The main texts I've been using throughout the past couple of weeks are:
Gia-fu Feng and Jane English - Lao Tzu: Tao Teh Ching - A New Translation [WILWOOD HOUSE 1973]
D. C. Lau - Tao Te Ching [PENGUIN BOOKS 1963, 1969]
Robert G. Henricks - Lao Tzu: Te-Tao Ching [BALANTINE BOOKS 1989]
Richard John Lyn - Tao Te Ching: The Classic of the Way and Virtue [COLUMBIA UNIVERSITY PRESS 1999]
Man-jan Cheng - Lao-tzu: 'My Words are Very Easy to Understand' [NORTH ATLANTIC BOOKS 1981]
As we have seen, none of these can really stand alone, and the meaning in them, even for highly literate Chinese readers, is subtle, vast and difficult to grasp.
My own interpretation, whatever its worth, is based on the simple but verifiable fact that Taoism is - and has always been - very much a religion in the accepted sense of that term. It's present-day canon contains texts and practices covering pretty much the full gamut of Chinese thought and belief ranging from out and out shamanism through some of the most sublime flights of human philosophy, and even the 'humanism' and 'justice' that are generally thought of as the province of the Confucian school and its chief descendant, the teachings of Mencius are included in it.
Confucianists may look upon it askance, but much that is Chinese science, and certainly everything that is Chinese art, stems directly from it. It is, in fact, the very basis and root of Chinese thought - it's intuitive side, if you will, just as the humanist side is its facet of order and logic.
Many years ago I took up the use of two terms - 'eco'-logic and straight line logic - to try and describe the difference between these. Eco-logic follows nature... It watches and examines, feels and evaluates but is hesitant about coming to conclusions; straight line logic assumes that what it knows is reality and expects reality to fall in with its way of knowing. Eco-logic is careful; straight line logic builds what it imagines are empires but are actually only cloud cities. Eco-logic is caring and nurturing; straight line logic assumes things are solid and 'tough enough to take it'.

---

## Work required
From the Taoism passage above, return the span between "My own interpretation, whatever" and "order and logic.", inclusive, copied word for word.

## Information provided
---

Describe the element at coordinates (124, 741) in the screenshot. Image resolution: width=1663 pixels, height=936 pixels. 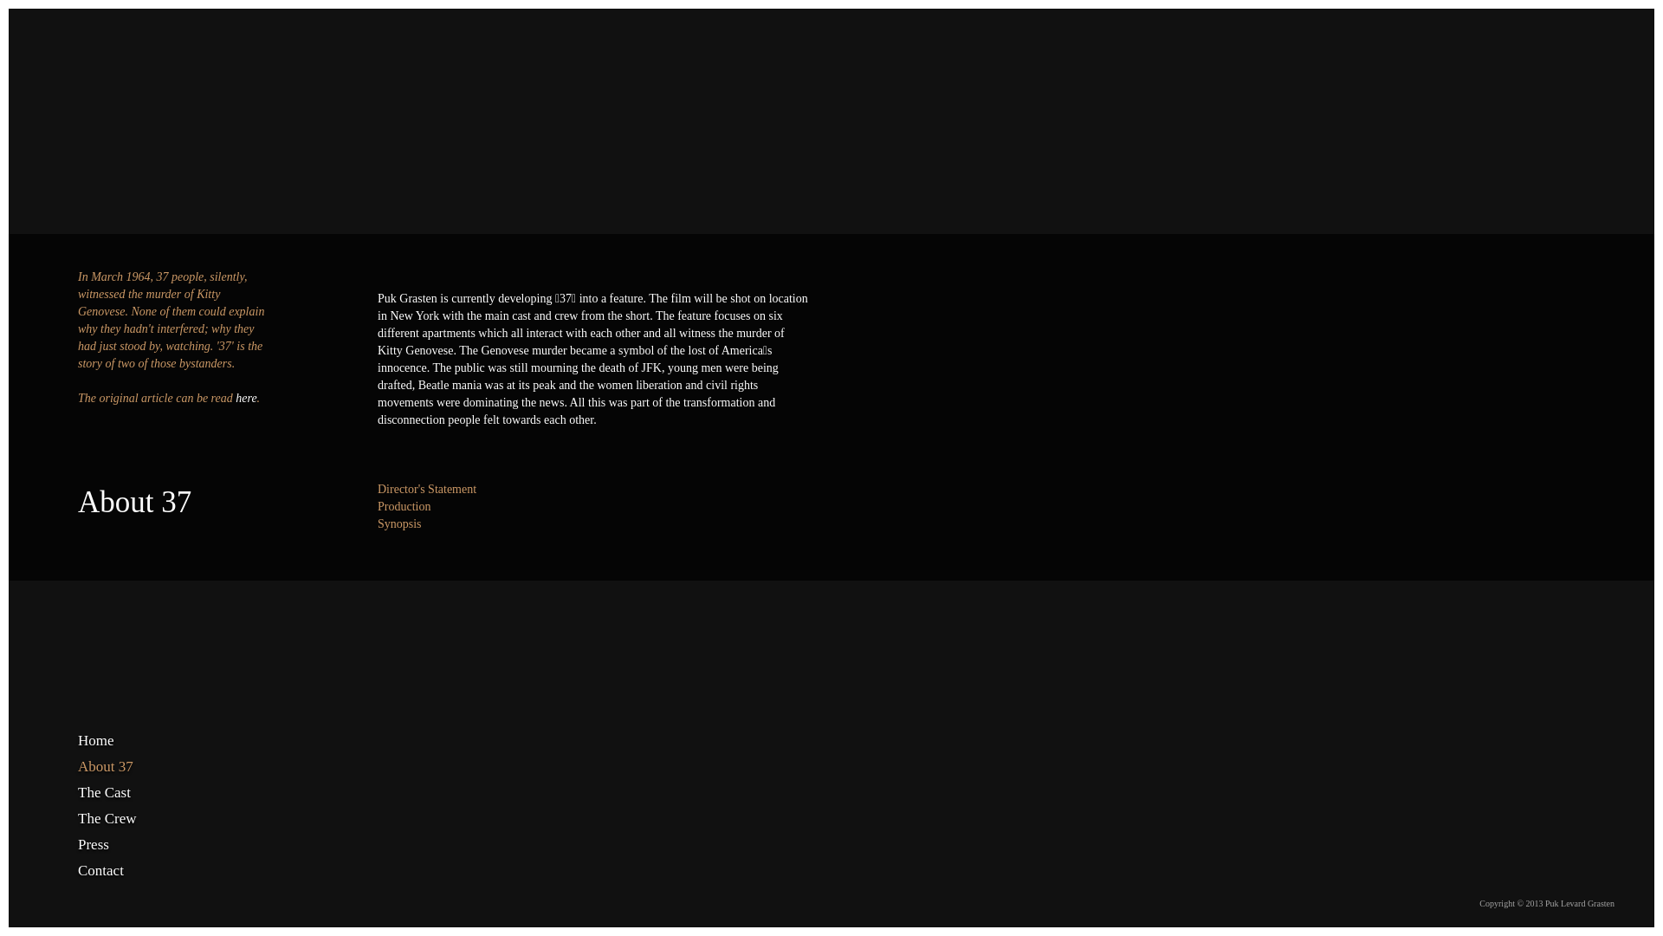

---

## Solution for this exercise
My own interpretation, whatever its worth, is based on the simple but verifiable fact that Taoism is - and has always been - very much a religion in the accepted sense of that term. It's present-day canon contains texts and practices covering pretty much the full gamut of Chinese thought and belief ranging from out and out shamanism through some of the most sublime flights of human philosophy, and even the 'humanism' and 'justice' that are generally thought of as the province of the Confucian school and its chief descendant, the teachings of Mencius are included in it.
Confucianists may look upon it askance, but much that is Chinese science, and certainly everything that is Chinese art, stems directly from it. It is, in fact, the very basis and root of Chinese thought - it's intuitive side, if you will, just as the humanist side is its facet of order and logic.